Но вот, тов. Евтушенко, если вы думаете, что это вообще приличная форма для декоративного искусства, так вы путаете здесь две вещи. Мы говорим об образном изобразительном искусстве. Это первое. Второе, когда мы говорим о беспредметных узорах на наших тканях, там ничего общего с абстракционизмом нет. Абстракционизм — это определенная философская категория, это же идеологическая категория, и разве цветочки, веночки или крестики на платьях наших женщин имеют какое-либо отношение к абстракционизму? Абсолютно никакого. Это же совершенное, ну простите, непонимание элементарного вопроса.
Абстракционизм — воинственная форма идеологической борьбы, воинственное выражение этой идеологической борьбы. И поэтому нельзя на него смотреть как на такую, видите ли, совершенно наивную форму просто поисков каких-то художественных средств, которые с легкостью могут находиться в общем русле современного изобразительного искусства. Это неправильно. Вот эта позиция и создала обстановку, при которой наша молодежь, часто совсем неплохая и вовсе не какая-нибудь антисоветская, поверила в то, что это может быть формой тоже нашего представления об искусстве.
Мы часто не замечаем, как мы наносим нашей молодежи чрезвычайно большой вред. Вот то, что мы часто думаем: ну, что же, поиграла молодежь, это же она попробовала, она решила это употребить в своем творчестве как нечто новое, не испытанное, ну, что же здесь особенно плохого, давайте мы даже в этом смысле молодежь поддержим.

Предоставленные материалы:
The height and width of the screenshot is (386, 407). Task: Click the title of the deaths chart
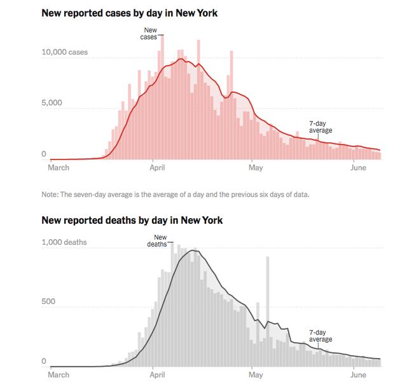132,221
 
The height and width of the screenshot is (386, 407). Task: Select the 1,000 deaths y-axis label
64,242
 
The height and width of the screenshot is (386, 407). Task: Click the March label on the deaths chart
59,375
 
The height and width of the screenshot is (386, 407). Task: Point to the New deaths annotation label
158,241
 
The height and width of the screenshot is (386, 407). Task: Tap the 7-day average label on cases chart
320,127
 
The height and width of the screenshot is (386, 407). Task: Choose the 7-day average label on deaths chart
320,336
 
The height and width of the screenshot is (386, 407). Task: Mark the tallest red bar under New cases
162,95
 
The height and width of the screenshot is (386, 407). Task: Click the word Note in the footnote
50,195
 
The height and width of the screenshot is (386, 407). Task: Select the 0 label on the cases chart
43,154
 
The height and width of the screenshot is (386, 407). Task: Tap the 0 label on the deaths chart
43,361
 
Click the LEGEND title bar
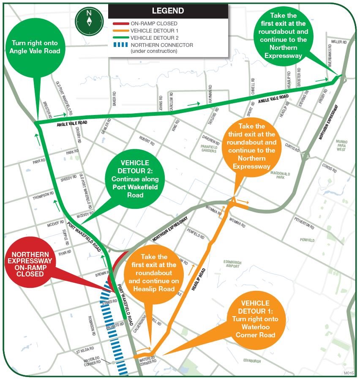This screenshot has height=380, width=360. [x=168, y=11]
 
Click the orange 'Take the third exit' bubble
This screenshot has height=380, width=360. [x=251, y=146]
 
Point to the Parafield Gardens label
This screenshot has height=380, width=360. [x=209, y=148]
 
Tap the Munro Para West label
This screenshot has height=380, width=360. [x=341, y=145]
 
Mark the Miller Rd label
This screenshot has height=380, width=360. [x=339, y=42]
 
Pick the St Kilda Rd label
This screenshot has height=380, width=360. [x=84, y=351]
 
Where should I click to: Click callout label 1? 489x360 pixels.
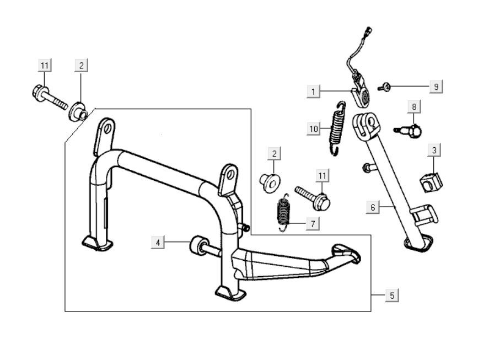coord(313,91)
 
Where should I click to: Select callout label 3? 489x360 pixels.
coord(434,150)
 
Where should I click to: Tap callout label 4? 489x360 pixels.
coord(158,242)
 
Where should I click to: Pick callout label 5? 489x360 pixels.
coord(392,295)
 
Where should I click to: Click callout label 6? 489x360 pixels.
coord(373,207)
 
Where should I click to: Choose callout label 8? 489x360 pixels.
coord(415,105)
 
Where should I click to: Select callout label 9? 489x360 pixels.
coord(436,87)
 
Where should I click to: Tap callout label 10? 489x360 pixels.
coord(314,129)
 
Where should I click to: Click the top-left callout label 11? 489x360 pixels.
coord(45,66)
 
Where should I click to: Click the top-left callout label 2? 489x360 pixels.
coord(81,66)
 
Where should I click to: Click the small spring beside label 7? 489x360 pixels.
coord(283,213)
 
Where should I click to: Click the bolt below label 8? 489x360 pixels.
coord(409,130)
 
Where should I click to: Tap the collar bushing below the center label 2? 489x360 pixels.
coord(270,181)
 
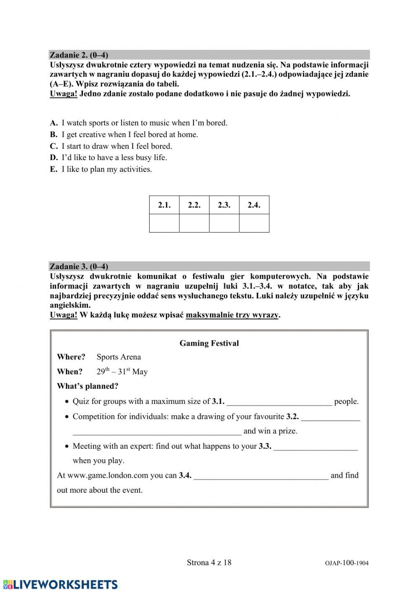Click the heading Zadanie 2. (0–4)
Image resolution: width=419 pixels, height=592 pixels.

Описание задания:
Воспроизведите дословно часть цитируемого фрагмента между словами «Но вот, тов.» и «непонимание элементарного вопроса.» включительно. Материалы для работы не потребуются.

Ответ:
Но вот, тов. Евтушенко, если вы думаете, что это вообще приличная форма для декоративного искусства, так вы путаете здесь две вещи. Мы говорим об образном изобразительном искусстве. Это первое. Второе, когда мы говорим о беспредметных узорах на наших тканях, там ничего общего с абстракционизмом нет. Абстракционизм — это определенная философская категория, это же идеологическая категория, и разве цветочки, веночки или крестики на платьях наших женщин имеют какое-либо отношение к абстракционизму? Абсолютно никакого. Это же совершенное, ну простите, непонимание элементарного вопроса.